Extracting Data from Web Pages with FinpMod

FinpMod is a perl module I use to help with scripts that access a variety of web sites from which I want to retrieve numeric information. In most cases the sites require a login with at least a username and password. The html code is laced with pretty pictures and advertising that gets repetitive requiring considerable mousing around when I desire the results every day or every week. I now write a script and set it up as a cron job so that it runs at night and provides tab separated text files that open easily in a spreadsheet, MS Excel on Mac OS 9 for me.

The login sequence for the sites is typically set up with privately-coded procedures that can be strange indeed. Basic HTTP login is never used. Rather some combination of HTTPS POST requests and cookies are used. Often a request results in a relocation while simultaneously delivering a cookie that is easily missed. The FinpMod module allows for a "debugging" mode that helps by saving all downloaded files and headers to temporary files as opposed to simply reading them into RAM. While scripting the HTTP access it helps to be able to open and observe the intermediate files with a text editor.

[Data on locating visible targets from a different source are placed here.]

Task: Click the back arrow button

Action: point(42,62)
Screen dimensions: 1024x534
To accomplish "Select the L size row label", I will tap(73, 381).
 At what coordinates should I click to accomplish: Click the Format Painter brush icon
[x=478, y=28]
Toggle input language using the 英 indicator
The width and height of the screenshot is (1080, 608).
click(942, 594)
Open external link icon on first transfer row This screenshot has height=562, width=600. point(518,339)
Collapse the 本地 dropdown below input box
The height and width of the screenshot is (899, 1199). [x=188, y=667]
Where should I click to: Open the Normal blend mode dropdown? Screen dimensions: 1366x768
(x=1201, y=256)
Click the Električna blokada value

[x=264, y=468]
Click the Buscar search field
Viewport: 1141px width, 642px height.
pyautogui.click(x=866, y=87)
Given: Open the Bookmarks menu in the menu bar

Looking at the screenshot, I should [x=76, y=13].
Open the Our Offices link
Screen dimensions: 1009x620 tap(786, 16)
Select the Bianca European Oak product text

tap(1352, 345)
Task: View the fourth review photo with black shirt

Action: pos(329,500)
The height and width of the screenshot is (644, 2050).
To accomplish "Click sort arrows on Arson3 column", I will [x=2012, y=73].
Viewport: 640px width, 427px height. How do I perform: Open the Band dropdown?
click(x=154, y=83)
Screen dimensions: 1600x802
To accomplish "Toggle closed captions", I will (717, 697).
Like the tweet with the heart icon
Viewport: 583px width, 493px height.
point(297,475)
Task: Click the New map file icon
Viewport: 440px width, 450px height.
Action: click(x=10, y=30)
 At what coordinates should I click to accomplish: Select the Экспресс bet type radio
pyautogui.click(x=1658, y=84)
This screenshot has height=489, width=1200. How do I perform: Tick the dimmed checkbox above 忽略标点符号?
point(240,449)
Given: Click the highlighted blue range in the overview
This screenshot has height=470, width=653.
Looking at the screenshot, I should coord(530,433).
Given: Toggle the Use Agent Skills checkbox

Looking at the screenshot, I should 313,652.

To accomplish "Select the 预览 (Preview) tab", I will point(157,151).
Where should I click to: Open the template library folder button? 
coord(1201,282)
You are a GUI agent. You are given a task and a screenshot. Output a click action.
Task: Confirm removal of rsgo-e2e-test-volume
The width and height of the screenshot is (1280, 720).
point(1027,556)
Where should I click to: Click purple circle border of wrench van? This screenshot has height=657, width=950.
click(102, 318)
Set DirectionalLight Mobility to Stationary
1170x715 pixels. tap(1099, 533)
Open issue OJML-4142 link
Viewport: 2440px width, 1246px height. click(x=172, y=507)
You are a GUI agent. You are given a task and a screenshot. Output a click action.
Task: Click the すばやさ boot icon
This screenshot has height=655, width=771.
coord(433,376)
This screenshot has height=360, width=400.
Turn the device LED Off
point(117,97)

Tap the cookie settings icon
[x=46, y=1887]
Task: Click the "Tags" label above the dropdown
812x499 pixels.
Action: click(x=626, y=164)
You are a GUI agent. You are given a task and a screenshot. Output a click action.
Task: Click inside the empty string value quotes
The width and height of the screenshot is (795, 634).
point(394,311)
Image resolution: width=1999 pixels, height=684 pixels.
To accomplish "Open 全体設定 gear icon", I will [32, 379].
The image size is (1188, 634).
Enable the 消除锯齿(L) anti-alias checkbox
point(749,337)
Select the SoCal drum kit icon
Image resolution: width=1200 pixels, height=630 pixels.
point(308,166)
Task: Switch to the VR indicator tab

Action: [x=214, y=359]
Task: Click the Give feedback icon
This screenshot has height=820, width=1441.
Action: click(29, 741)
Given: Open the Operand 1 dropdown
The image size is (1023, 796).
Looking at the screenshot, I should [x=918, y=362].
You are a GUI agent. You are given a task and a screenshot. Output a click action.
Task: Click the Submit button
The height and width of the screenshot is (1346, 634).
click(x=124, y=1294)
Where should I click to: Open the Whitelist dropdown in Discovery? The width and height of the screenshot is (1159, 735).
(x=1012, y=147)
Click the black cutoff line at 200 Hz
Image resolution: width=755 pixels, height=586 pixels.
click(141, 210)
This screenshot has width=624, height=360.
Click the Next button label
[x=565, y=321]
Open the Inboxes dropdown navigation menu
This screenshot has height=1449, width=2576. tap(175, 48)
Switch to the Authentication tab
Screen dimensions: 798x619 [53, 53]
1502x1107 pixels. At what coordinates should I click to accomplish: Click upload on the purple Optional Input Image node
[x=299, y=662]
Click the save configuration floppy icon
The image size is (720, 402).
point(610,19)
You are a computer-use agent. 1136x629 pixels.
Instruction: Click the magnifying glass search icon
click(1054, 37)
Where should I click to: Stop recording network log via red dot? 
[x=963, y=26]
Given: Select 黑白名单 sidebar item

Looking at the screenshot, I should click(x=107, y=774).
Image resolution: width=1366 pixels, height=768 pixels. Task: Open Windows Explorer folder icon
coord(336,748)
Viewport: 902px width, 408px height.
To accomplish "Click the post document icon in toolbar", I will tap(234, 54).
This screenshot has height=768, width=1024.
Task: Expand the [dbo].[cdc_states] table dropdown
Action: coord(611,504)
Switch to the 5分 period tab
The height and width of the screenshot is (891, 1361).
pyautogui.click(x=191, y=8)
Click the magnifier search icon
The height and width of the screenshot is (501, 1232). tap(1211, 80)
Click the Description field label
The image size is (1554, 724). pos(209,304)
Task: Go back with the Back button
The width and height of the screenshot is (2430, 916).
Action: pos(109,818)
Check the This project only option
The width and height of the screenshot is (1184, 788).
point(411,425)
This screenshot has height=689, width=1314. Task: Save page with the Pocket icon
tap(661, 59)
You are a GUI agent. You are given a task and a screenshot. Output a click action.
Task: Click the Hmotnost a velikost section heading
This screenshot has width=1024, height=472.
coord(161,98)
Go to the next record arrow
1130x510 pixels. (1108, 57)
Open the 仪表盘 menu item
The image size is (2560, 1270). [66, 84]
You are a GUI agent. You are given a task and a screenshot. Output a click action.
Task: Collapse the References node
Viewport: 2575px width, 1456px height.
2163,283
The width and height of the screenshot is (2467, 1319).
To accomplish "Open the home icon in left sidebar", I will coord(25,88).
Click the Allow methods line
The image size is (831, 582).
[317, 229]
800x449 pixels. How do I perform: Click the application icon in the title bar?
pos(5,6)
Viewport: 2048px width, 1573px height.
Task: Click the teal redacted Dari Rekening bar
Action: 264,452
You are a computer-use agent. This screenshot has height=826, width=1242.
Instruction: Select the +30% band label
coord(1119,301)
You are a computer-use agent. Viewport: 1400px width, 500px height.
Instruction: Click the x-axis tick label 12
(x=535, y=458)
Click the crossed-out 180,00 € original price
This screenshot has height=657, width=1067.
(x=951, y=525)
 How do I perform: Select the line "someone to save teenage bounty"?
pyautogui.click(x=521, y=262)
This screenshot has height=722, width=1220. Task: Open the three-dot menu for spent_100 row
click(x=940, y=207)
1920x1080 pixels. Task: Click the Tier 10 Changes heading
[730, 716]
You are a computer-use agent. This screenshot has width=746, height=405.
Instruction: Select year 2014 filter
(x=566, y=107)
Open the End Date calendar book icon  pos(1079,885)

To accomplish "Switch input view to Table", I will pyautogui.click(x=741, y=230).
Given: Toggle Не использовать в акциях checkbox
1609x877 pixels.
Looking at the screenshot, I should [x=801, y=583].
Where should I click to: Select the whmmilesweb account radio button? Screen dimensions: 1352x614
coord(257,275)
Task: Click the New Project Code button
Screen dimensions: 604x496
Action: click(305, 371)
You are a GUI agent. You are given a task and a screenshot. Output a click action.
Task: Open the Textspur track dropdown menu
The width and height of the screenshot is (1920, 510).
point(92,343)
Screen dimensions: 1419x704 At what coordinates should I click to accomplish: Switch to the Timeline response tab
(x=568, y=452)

The Live HTTP headers add-in for Firefox or the logfile from the iCab browser for Macintosh are typically used as a starting point for writing a script in perl. The script then makes system calls executing curl to access the internet. It would be more efficient to make calls to the curl library from a compiled source but the all-scripting approach makes development easier and simplifies required changes when the targeted web site is changed by others.

FinpMod does not help you to access sites for which you are not an authorized customer. There is no password cracking. You need to have an assigned username, password, and whatever else you need from another source.

FinpMod has been developed on a Macintosh using Mac OS 10.3.9. I use bbedit from Bare Bones software as an editor and as a worksheet from which I can execute shell commands. Some of the debugging procedures depend on bbedit but they should be easily changed to fit your own development environment. In principle all you need is a terminal window and a text editor but an editor that can execute shell commands is nice. The tested and working scripts are regularly moved over onto a Linux box for execution under cron.

Your scripts need to find FinpMod.pm and that can be painful. If you need two copies of curl or perl, one for your system which may not be current, and another for FinpMod it's not clear that you can put FinpMod in the standard library places. I define the environment variable PERL5LIB and point it to a directory where I store my personal modules. A line like:

PERL5LIB=$HOME/perl

can be included in a crontab to establish the same linkage and make the perl command "use FinpMod" work in a script.

Links

curl, A tool for accessing HPPT, FTP and other protocols.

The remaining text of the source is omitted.